Specialmente perché l’altro teneva con sé un cestino della spesa mezzo pieno
che, Aomine sospettava, non avrebbe fatto bene lanciato addosso.
Daiki non riuscì a risparmiarsi un verso stizzito, pur riportando lo sguardo
sullo scaffale davanti a sé, senza salutare né altro; vide con la coda
dell’occhio che l’altro si stava muovendo in sua direzione, ma sembrava anche
intenzionato a passare oltre, cosa che fu confermata dal suo sparire dal campo
visivo di Aomine… per ricomparire vicino a lui, sguardo sullo scaffale e
sospirando.
Stava già per aprire bocca, contro ogni considerazione fatta, quando l’altro lo
anticipò.
«Jun dice che ti devo delle scuse.» esordì senza guardarlo, come se stesse
parlando del più e del meno per ingannare il tempo mentre decideva quale marca
di salsa di soia fosse migliore «E anche se ti considero un ragazzino idiota e
irritante, ammetto che in ospedale non ero esattamente calmo e lucido. Quindi
me la sono presa con te – non che non te lo meritassi, ma magari avrei dovuto
prima insultarti e al massimo poi
darti un pugno.» pronunciò, cercandolo con la coda dell’occhio.
«Senza contare che tu hai la stessa età di Ryouta, giusto? Quindi sei minoren—»

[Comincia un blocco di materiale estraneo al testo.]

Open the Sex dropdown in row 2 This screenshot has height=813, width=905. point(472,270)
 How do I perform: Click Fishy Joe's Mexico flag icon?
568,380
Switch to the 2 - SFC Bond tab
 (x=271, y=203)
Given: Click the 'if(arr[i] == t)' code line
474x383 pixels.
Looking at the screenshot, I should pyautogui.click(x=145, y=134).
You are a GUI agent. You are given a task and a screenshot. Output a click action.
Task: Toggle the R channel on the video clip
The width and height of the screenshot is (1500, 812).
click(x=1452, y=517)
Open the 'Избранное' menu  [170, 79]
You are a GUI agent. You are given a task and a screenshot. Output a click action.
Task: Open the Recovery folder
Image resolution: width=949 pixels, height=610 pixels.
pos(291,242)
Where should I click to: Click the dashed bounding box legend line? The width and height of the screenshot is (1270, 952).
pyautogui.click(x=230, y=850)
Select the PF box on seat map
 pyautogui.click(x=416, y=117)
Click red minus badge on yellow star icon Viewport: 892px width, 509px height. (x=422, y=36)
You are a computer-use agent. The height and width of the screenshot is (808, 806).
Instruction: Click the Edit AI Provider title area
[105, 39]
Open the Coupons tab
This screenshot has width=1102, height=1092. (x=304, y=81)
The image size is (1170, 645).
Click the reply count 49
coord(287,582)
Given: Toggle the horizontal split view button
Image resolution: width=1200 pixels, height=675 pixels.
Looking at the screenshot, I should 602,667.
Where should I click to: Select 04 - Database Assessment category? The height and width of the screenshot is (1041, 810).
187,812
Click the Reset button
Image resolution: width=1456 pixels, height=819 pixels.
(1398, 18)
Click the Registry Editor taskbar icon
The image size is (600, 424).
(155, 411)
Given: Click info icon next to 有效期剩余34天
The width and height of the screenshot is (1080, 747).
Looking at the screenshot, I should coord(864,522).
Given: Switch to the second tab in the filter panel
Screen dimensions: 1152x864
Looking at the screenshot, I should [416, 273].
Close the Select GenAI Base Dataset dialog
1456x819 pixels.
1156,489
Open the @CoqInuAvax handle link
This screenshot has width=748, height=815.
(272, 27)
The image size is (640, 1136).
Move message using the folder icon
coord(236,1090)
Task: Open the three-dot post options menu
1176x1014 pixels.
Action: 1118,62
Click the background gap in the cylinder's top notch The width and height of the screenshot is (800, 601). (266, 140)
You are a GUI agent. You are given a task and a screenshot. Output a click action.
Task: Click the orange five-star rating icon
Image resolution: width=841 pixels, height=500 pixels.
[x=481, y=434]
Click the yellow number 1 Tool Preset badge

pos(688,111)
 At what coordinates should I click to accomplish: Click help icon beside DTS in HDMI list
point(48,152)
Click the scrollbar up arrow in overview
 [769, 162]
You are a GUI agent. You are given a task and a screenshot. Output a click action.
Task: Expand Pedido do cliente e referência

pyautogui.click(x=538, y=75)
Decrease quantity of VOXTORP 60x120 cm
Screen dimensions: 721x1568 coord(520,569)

«Kise.» sbottò Aomine, ritrovandosi a puntualizzare qualcosa di sostanzialmente
inutile senza nemmeno rendersene conto. Se ne accorse quando vide Akira
inarcare un sopracciglio.
«Lo so come fa di cognome.» fece notare, non senza una sottile ironia nel tono «Ma
Jun lo ha sempre chiamato “Ryouta” da quando l’ho conosciuto, e l’ho fatto
anche io.» aggiunse, anche se non sembrava granché convinto di dovergli una
spiegazione; cosa che sottolineò ulteriormente sorridendo appena e continuando
con un: «Non dovrebbe preoccuparti di più il fatto che dopo tanti anni di
amicizia ancora usiate i cognomi? Non pensavo che i mocciosi di oggi badassero
troppo a queste cose, nonostante tutto.»
Era un commento provocatorio, lo sapeva Akira e lo sapeva Aomine. Per sfortuna
di Daiki – e fortuna dell’altro – era stato rivolto alla persona giusta;
nonostante si sentisse ancora più irritato, il giocatore affossò le mani nelle
tasche, concentrandosi maggiormente sulla merce che vedeva, pur non
interessandogli affatto.
Akira lo osservò per qualche istante ancora, sospirando e allungando una mano
verso una boccetta di salsa di soia, riponendola accuratamente nel cestello.
«Beh, in ogni caso salutamelo se lo vedi e digli di resuscitare.» disse
solamente, con un cenno della mano a mo’ di saluto.
Quello non era il tipo di aiuto che voleva. Piuttosto, Aomine si sarebbe fatto
schiavizzare da Wakamatsu, perché quell’Akira non riusciva a digerirlo ora e
dubitava che le cose sarebbero mai cambiate.
Tuttavia non poté trattenersi dall’avere l’ultima parola – anche se, e si
sarebbe maledetto più avanti probabilmente, la frase di per sé doveva averlo
tradito subito alle orecchie di Akira: «Tch, sempre
che decida di farsi vivo.» commentò acido, dando le spalle alla direzione presa
dal più grande e facendo per andare oltre.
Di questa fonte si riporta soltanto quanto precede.